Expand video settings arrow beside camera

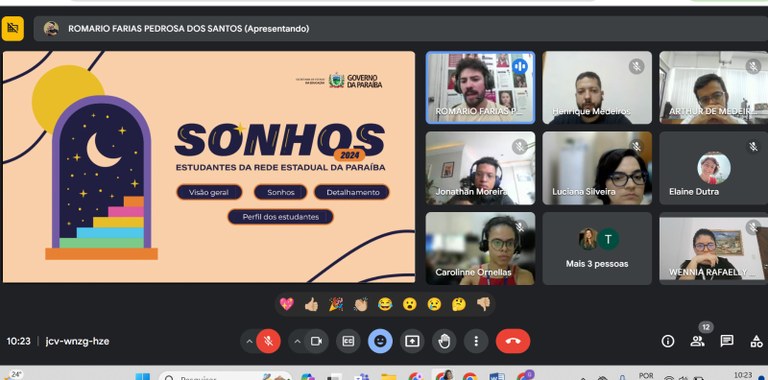pos(297,341)
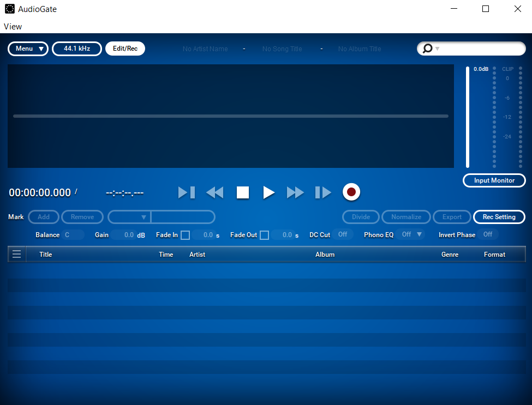Click the magnifier icon in the search bar
This screenshot has height=405, width=532.
427,49
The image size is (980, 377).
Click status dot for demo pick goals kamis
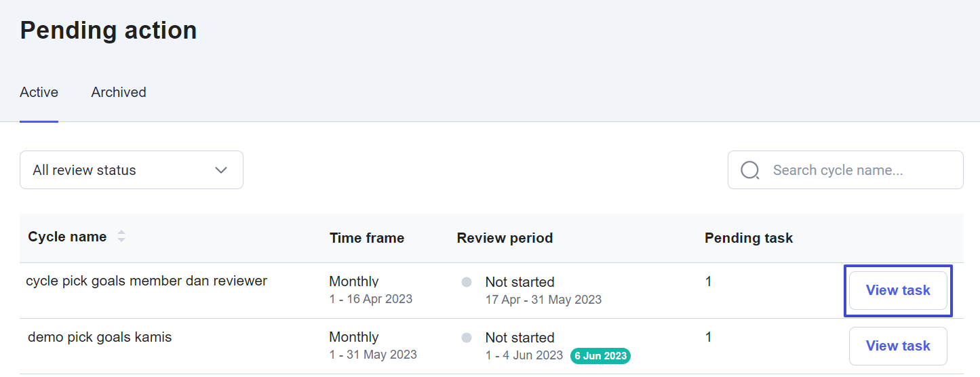point(467,338)
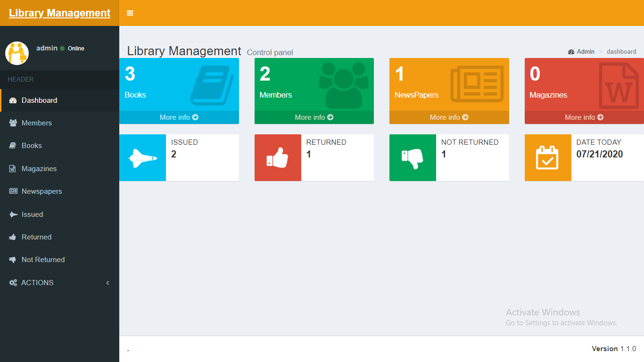
Task: Click the calendar icon showing today's date
Action: tap(547, 157)
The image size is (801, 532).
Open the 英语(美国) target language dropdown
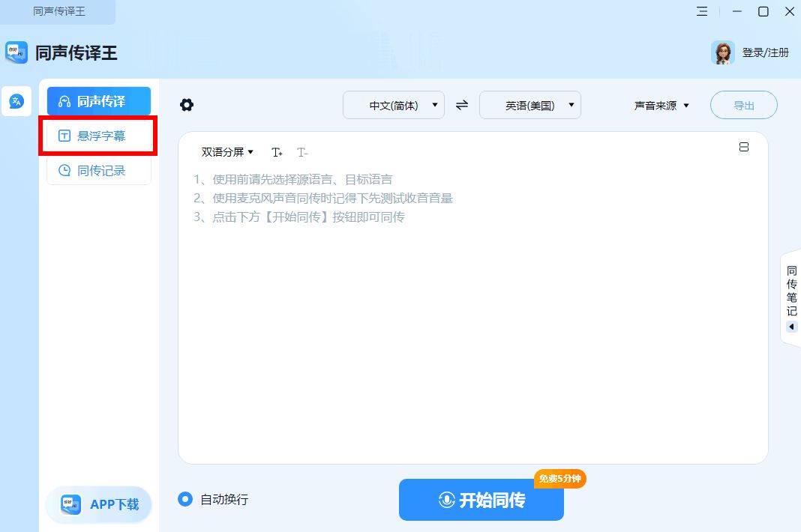pyautogui.click(x=530, y=105)
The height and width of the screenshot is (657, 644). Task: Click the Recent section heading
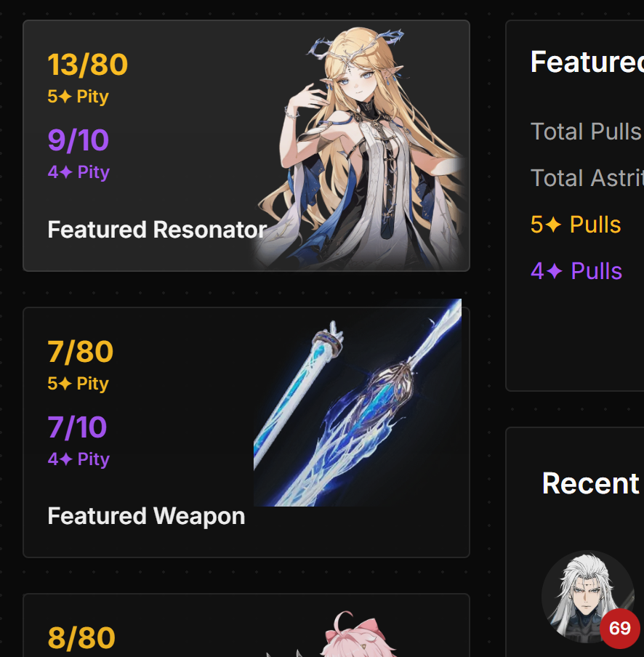591,483
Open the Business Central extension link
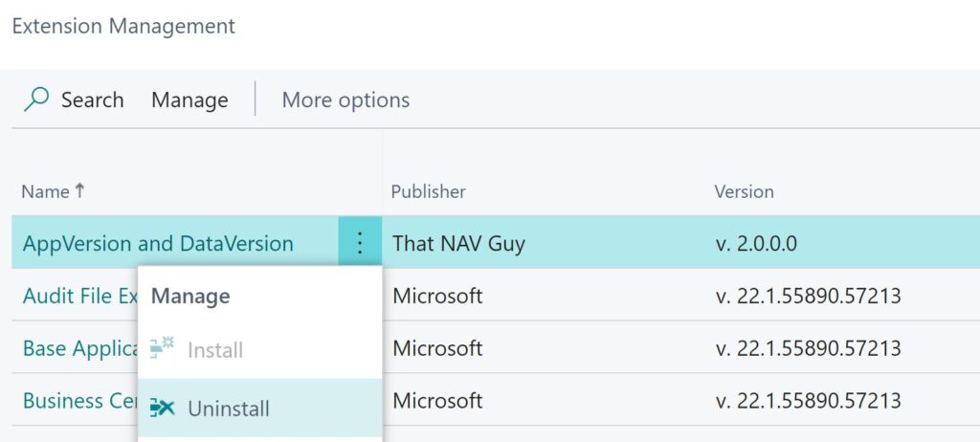Image resolution: width=980 pixels, height=442 pixels. [x=80, y=400]
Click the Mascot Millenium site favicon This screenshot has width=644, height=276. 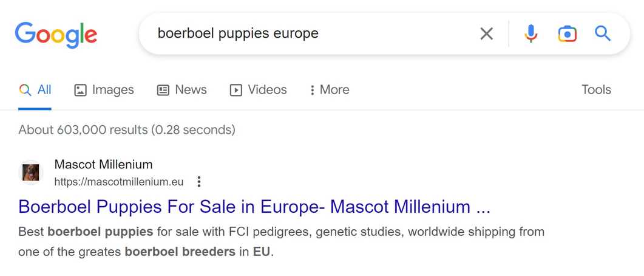click(x=30, y=173)
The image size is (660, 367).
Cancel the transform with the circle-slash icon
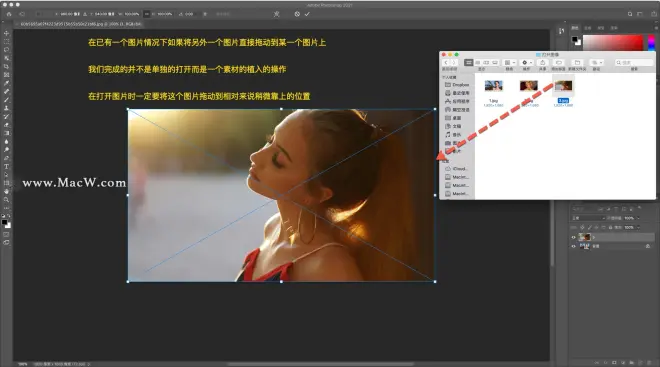(297, 14)
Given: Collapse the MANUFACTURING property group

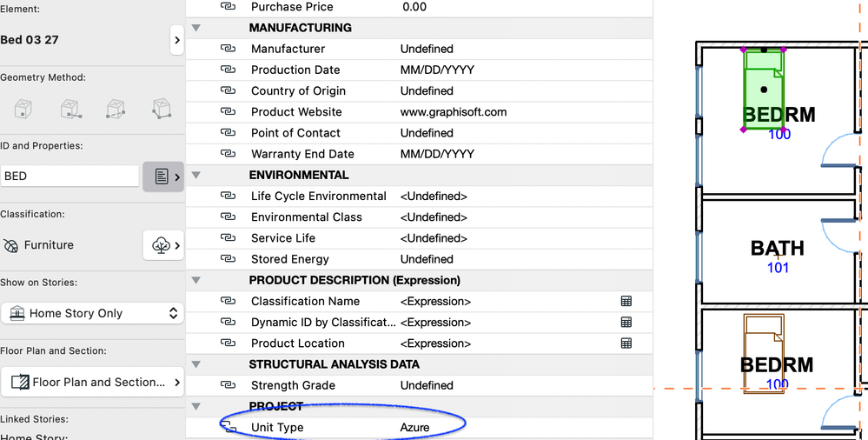Looking at the screenshot, I should [x=196, y=28].
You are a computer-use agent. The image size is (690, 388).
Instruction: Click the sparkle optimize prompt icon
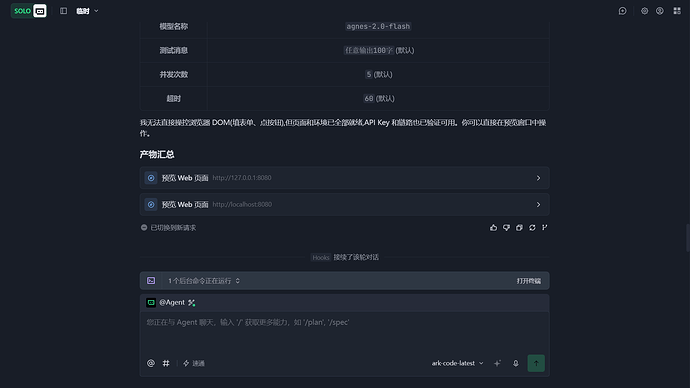coord(497,363)
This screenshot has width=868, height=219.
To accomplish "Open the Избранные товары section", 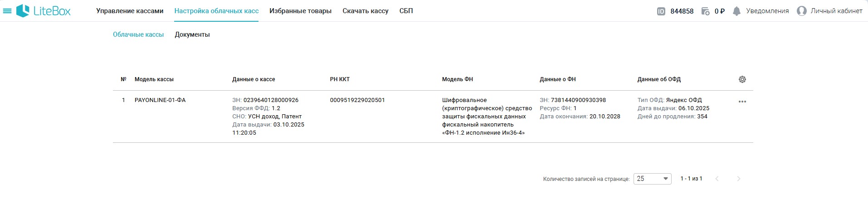I will (x=300, y=11).
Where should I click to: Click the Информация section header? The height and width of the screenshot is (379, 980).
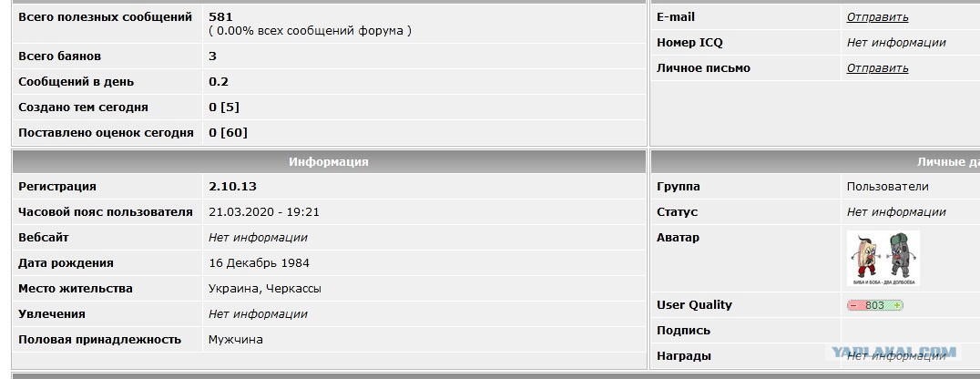(x=329, y=162)
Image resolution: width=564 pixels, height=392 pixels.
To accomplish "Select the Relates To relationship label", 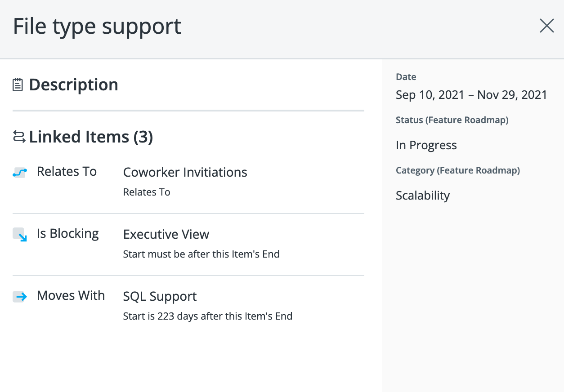I will point(67,171).
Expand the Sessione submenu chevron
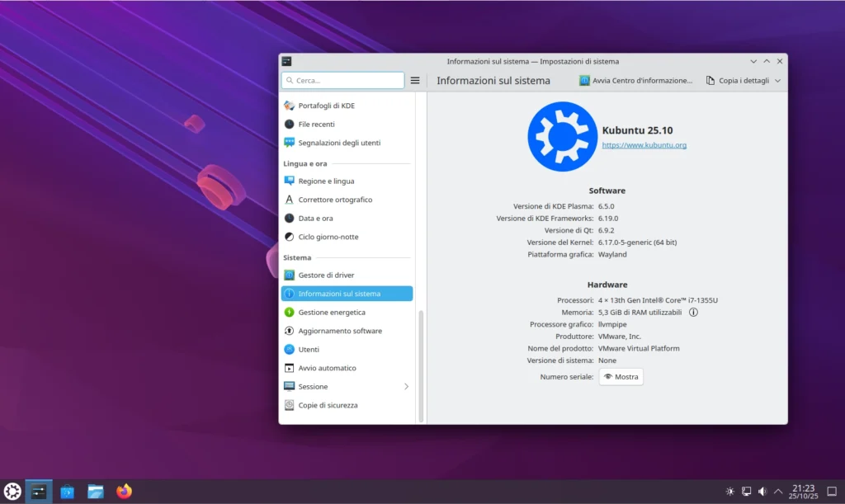The width and height of the screenshot is (845, 504). click(x=407, y=386)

^^^^

▶ _Exercise objective_:
Among the records above, find the lines where the word "size" appears and copy them.

▶ _Answer for this exercise_:
The image size is (980, 377).
The image size is (801, 532).
The image size is (660, 367).
You are a computer-use agent. The image size is (690, 388).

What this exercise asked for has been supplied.